**RECORDS:**
● ● ● ●

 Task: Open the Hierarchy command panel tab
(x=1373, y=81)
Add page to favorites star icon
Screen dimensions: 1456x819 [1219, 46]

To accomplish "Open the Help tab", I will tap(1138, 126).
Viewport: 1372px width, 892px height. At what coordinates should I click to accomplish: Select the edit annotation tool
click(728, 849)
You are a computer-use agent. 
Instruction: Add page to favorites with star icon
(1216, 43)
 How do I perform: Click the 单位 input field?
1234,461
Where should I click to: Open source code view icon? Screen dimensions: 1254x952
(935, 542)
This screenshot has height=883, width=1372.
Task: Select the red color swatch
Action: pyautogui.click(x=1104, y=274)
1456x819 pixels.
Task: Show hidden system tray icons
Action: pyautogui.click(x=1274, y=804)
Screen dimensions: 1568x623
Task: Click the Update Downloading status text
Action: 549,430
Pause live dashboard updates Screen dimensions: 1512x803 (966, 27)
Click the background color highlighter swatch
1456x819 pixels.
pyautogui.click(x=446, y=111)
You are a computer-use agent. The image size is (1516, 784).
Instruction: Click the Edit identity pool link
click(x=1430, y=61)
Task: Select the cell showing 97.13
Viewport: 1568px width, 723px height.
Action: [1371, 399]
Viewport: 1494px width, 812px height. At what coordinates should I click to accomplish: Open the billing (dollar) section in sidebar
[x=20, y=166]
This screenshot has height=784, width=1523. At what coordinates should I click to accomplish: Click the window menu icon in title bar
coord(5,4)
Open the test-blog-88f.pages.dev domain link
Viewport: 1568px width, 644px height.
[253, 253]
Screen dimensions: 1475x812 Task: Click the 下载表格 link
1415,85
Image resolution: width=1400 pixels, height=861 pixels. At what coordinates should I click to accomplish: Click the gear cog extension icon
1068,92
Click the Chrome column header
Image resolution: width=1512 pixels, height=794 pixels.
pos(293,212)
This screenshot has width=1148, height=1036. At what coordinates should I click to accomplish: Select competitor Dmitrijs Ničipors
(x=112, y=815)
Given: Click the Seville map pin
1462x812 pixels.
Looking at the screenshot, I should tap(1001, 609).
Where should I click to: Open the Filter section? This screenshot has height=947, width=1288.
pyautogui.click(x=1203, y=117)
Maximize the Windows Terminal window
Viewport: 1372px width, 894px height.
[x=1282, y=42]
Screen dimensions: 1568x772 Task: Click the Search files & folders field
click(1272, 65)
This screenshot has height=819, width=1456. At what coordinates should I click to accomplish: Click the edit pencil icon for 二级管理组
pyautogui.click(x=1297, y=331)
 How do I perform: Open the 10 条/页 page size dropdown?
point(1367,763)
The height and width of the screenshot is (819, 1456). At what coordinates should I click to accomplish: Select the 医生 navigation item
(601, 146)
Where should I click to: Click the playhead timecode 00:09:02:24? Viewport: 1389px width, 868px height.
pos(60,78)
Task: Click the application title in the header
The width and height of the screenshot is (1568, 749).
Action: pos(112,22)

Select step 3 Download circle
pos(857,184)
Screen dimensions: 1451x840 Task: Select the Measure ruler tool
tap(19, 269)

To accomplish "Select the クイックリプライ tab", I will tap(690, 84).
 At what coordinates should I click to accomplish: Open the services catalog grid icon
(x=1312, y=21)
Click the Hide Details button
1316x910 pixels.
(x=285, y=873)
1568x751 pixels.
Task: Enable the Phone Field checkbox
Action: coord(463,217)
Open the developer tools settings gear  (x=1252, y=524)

● ● ● ●

**WHAT NEEDS TO BE DONE:**
The output must consist solely of the lines from the first line of the records through the line containing "Task: Select the cell showing 97.13", reproduced exactly.

**RESPONSE AREA:**
 Task: Open the Hierarchy command panel tab
(x=1373, y=81)
Add page to favorites star icon
Screen dimensions: 1456x819 [1219, 46]

To accomplish "Open the Help tab", I will tap(1138, 126).
Viewport: 1372px width, 892px height. At what coordinates should I click to accomplish: Select the edit annotation tool
click(728, 849)
You are a computer-use agent. 
Instruction: Add page to favorites with star icon
(1216, 43)
 How do I perform: Click the 单位 input field?
1234,461
Where should I click to: Open source code view icon? Screen dimensions: 1254x952
(935, 542)
This screenshot has height=883, width=1372.
Task: Select the red color swatch
Action: pyautogui.click(x=1104, y=274)
1456x819 pixels.
Task: Show hidden system tray icons
Action: pyautogui.click(x=1274, y=804)
Screen dimensions: 1568x623
Task: Click the Update Downloading status text
Action: 549,430
Pause live dashboard updates Screen dimensions: 1512x803 (966, 27)
Click the background color highlighter swatch
1456x819 pixels.
pyautogui.click(x=446, y=111)
You are a computer-use agent. The image size is (1516, 784).
Instruction: Click the Edit identity pool link
click(x=1430, y=61)
Task: Select the cell showing 97.13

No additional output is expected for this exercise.